# epson 4880 problem ink not come out



## malrock (Nov 23, 2006)

Hi ,

I have 3 dtg epson 4880 base , get some issues but always fixed .

Today i start to get some lines white white and yellow so after few cleaning i decide to change print head .

(i have some new print head in stock in case of clogged , so i just change the print head very quick so my staff not stop production , we clean old print head just a after).

So after replace the print head, i perfomed a power cleaning but ink still not come, out, 2 power cleaning idem ...

I take off the new print head for check and ink not go inside, so let try another one ( new) print head and similiar ink not come out ..

I can see when i perform a power cleaning ink not move inside tubes .

Any ideas about this issue ? a technicien told me 3 issues possible :

Ink not come out, there are only 3 possibilities:

1) The print head is clogged. But since you have changed a print head and it still does not work, so we can see it is not the head problem.

2) The 2 pipes at capping station are clogged, In this case, the ink can NOT pump up to the ink tubes even you have done a Power Cleaning...

3) Fuse F6 on mainboard is burned, In this case, the print head moves as normal when you send a printing instruction, but it prints nothing...

without any error message , everythink look ok just ink not come out .


My case look like fuse ... any update about that ?

Cheers
david


----------



## jgabby (Mar 29, 2007)

Do you always unpluged the printer when changing print head ?

The last time I forgot I blow the F6 fuse, very easy to fix by the way

If you pm me I send you the PDF file


----------



## malrock (Nov 23, 2006)

thx for update , i checked the capping station still not clogged and the fuse (f6) not burned ...


I m confused about this issue .


----------



## jgabby (Mar 29, 2007)

F6 is not easy to test, did you change it ?

With cover removed, do a head cleaning, do you see ink going in the wasting tank ?


----------



## malrock (Nov 23, 2006)

no ink not come in the wasting tank


----------



## jgabby (Mar 29, 2007)

I would check all head ribbons cable (0 & 00)
re-seat them
check the ends to see that the metal is not folded orif thery is burnt. 
clean them as well

Is is so easy to bend a connector.

If it still doesn"t work, expect a main board issue I don't see what it could be.


----------



## uktech (Jun 3, 2009)

I would check the dampers first if no ink is flowing through to waste


----------



## malrock (Nov 23, 2006)

the first think i checked was the dampers still ok 

thx for your help


----------



## malrock (Nov 23, 2006)

today i got same problem with my second printer , so i really think problem from capping station (assy pump) , 

I would like to understand how work the assy pump and how ink can out from the print head .


----------



## Smalzstein (Jul 22, 2008)

There is a tutorial how to repplace capping station in the Epson 4880 service manual.
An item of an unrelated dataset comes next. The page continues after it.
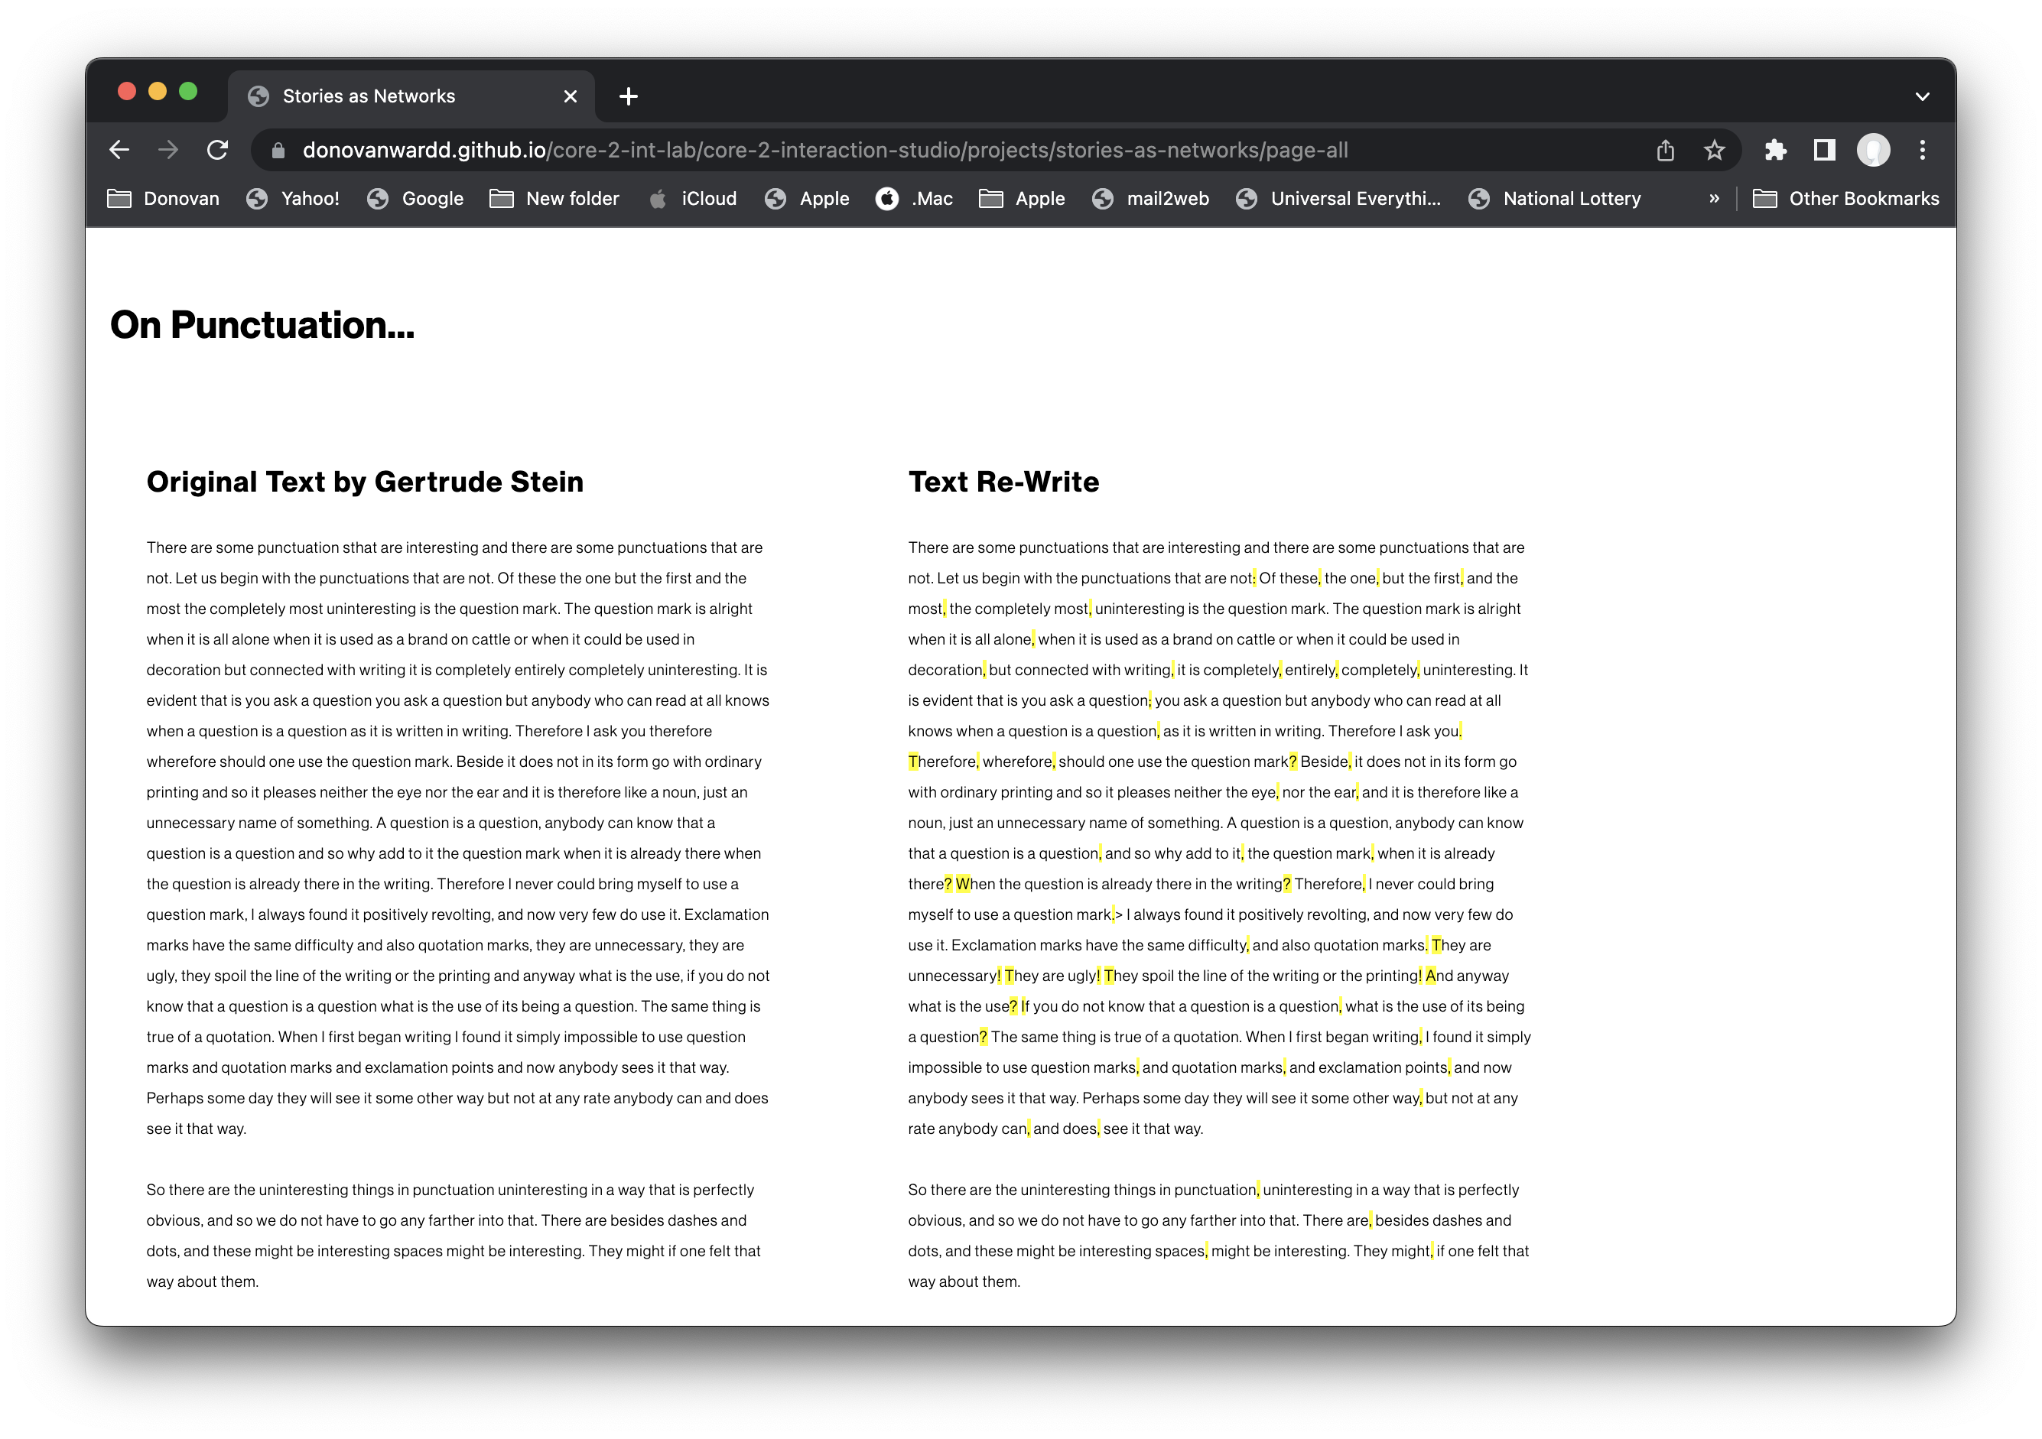The width and height of the screenshot is (2042, 1439).
Task: Select the Stories as Networks tab
Action: tap(368, 96)
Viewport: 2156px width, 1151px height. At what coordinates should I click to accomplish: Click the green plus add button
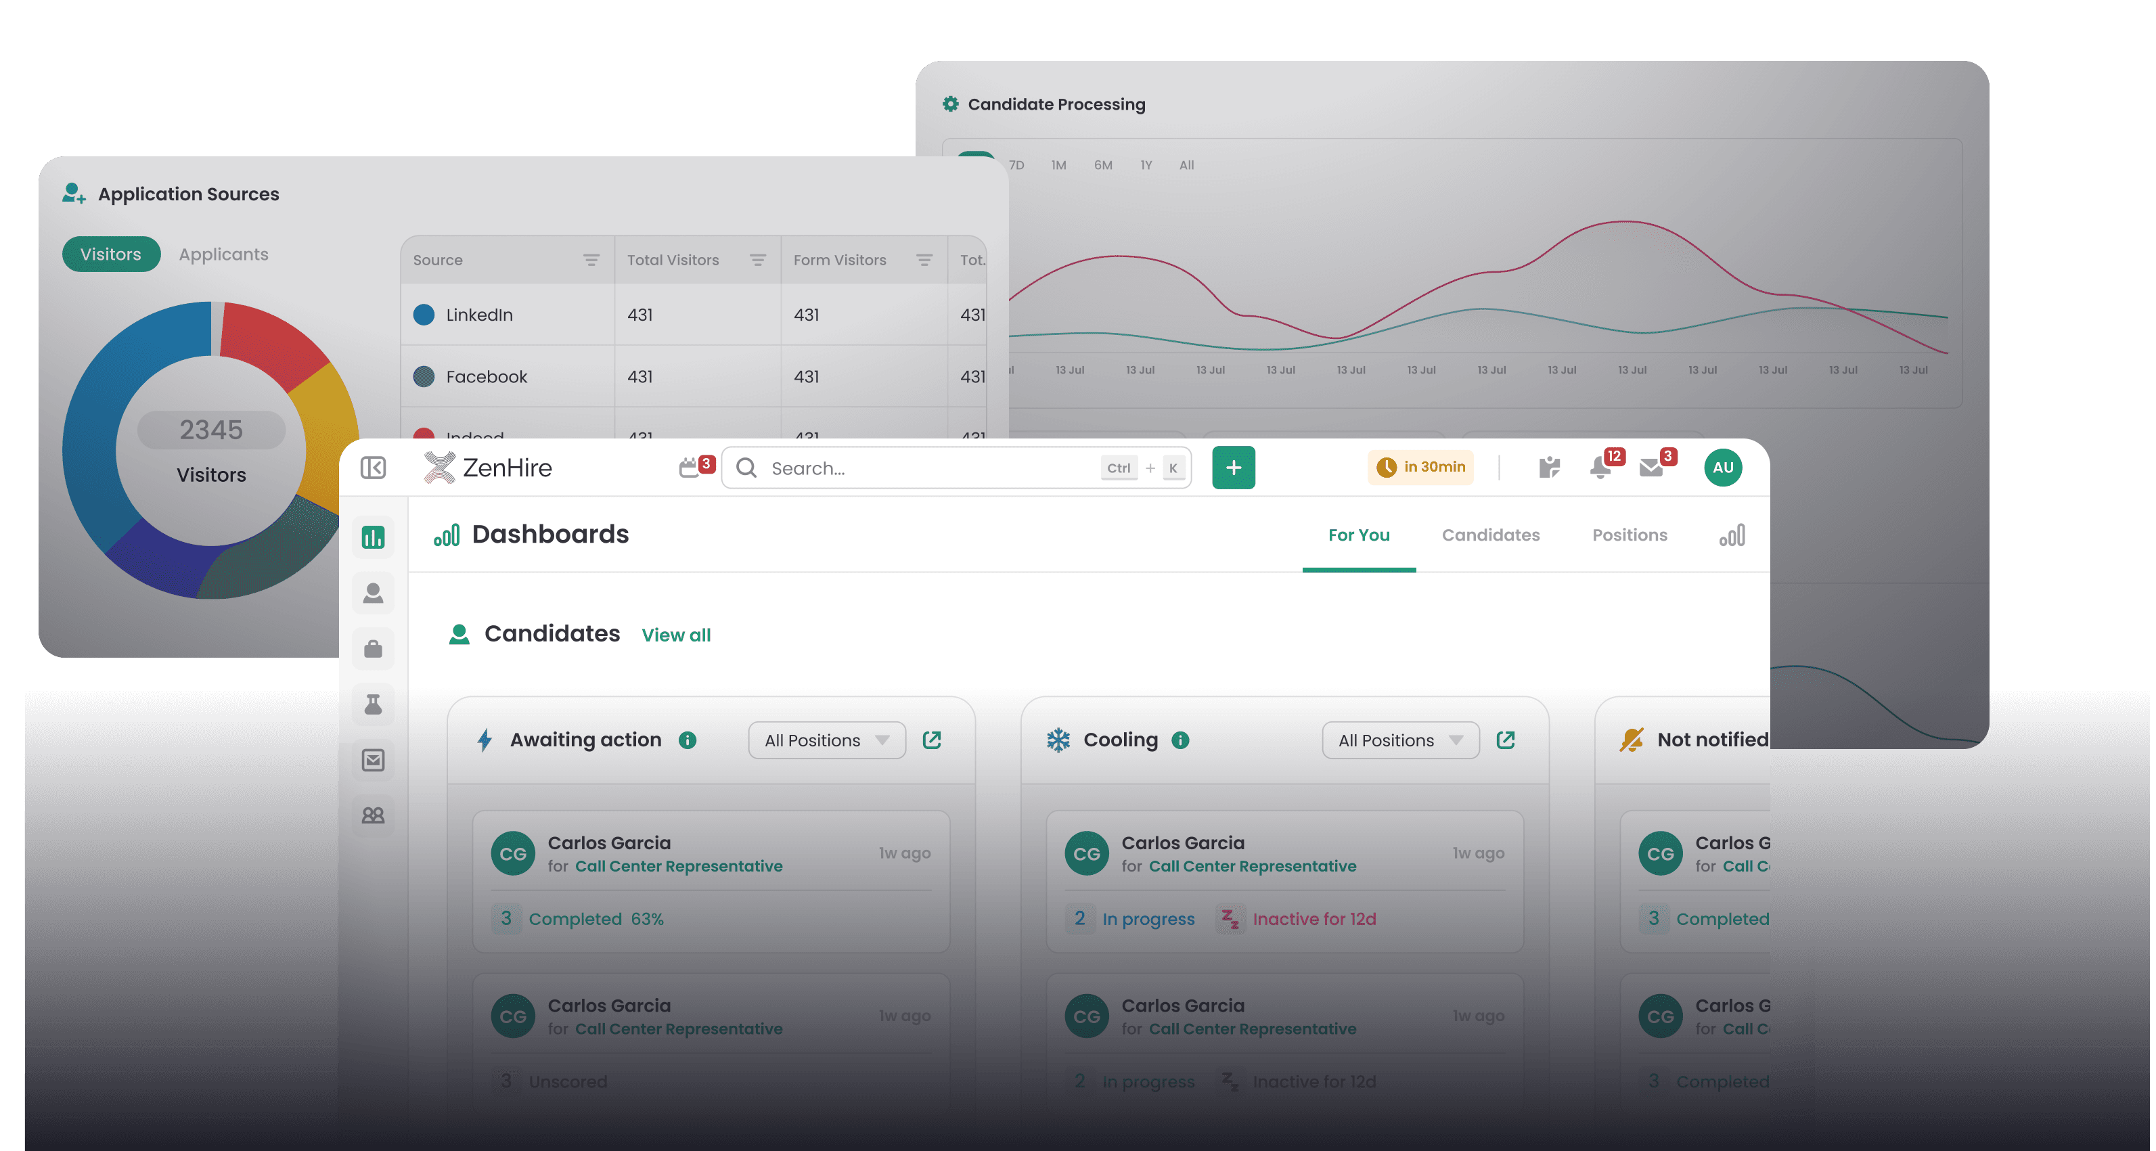pos(1233,467)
As I remember it correctly it's pretty easy on 4880 couple of screews only.


----------



## malrock (Nov 23, 2006)

i fixed my 2 printers , just changed capping station 

Thanks to everyone to helped me


----------



## svdneto (Jan 20, 2012)

I have the same problem, but my printer is epson3880


----------



## malrock (Nov 23, 2006)

So keep your effort to clean the capping station


----------



## svdneto (Jan 20, 2012)

I don´t know if the capping station of 3880 is same that 4880. But i verify and the out of last tube was clogged, so i clean all. But still don´t charge ink for printhead... Some help??


----------



## malrock (Nov 23, 2006)

if you try to pump ink by the damper still come ?


----------



## svdneto (Jan 20, 2012)

i tried before, but have a pressure that don´t let pull more. I see the ink go to the printhead, but stop around of position be in the picture.
I´m purchase new capping station and dampers, but i need wait around 10 - 15 days to come in Brazil. In here don´t have nothing.


----------



## svdneto (Jan 20, 2012)

Well, the cap station assy arrive yesterday (after 15 days of wait), and work finally, so i think, problem finish.... but today, when i did power clean, don´t work more. Don´t stay ink on cap station.
So i did a test, with the printer off, put water on cap station, and few second the water drain :/

When the cap station is normaly, the water stay up on cap and won´t drain, unless that make powerclean, correct??

Video link off problem
http://www.youtube.com/watch?v=5P6c-VOyQow&feature=youtu.be


----------



## malrock (Nov 23, 2006)

I think you're hurting up the capping station, under capping station station have 2 tubes ( for waste ink) if they are twisted , ink cannot go inside the main tank. Check the tubes first .


----------



## svdneto (Jan 20, 2012)

Hi friend...so, the cap station assy is new, and i had care to install, and the first time he work normally (i did 3 or 4 powerclean and show ink on cap station).

Like you tell me about the tubes, verify again, take out the cap station assy, reinstall with care and still don´t work. Not yesterday, not today.... I try move disc outside that free the printhead thinking there some adjustment, but still without show ink on cap station


----------



## svdneto (Jan 20, 2012)

Now, the printhead clog completely all colors out (the white all ok).... I use product clean of dupont, but this time don´t work

i don´t know what happen with that printer...each time one thing broke... I think buy a used printer 3880 std. for take parts.


----------



## Smalzstein (Jul 22, 2008)

I had this problem with 3880 once, meaning all ink disappear at once. 

power cleaning didn't help, after manual priming I had only couple of nozzles open on color (all open on white). Then I tried to clean disassembled head by reverse flushing and suction. I've salvaged only about 70% nozzles so the head wento to double cmyk printer.

My theory is that cartridges I used were low quality and there could be leakage on the pressure pump inlet which could cause back flow.

I changed the system and i yet didn't had this problem again.


----------



## svdneto (Jan 20, 2012)

the same like me... i replace the printhead 6 months ago, but use just 2 months. But the fluid don´t up or down. I´ll have buy other printhead ... more time the printer stop. 
I see on web a machine for clean printhead, but don´t find any business that make this.

I think buy a used printer3880 normal for take parts, but don´t find nothing in here.


----------



## nikrohr (Feb 19, 2015)

hey there. i think i have exacly this problem. could you send me the pdf file how to repair F6 Fuse. how would i see if defect?


----------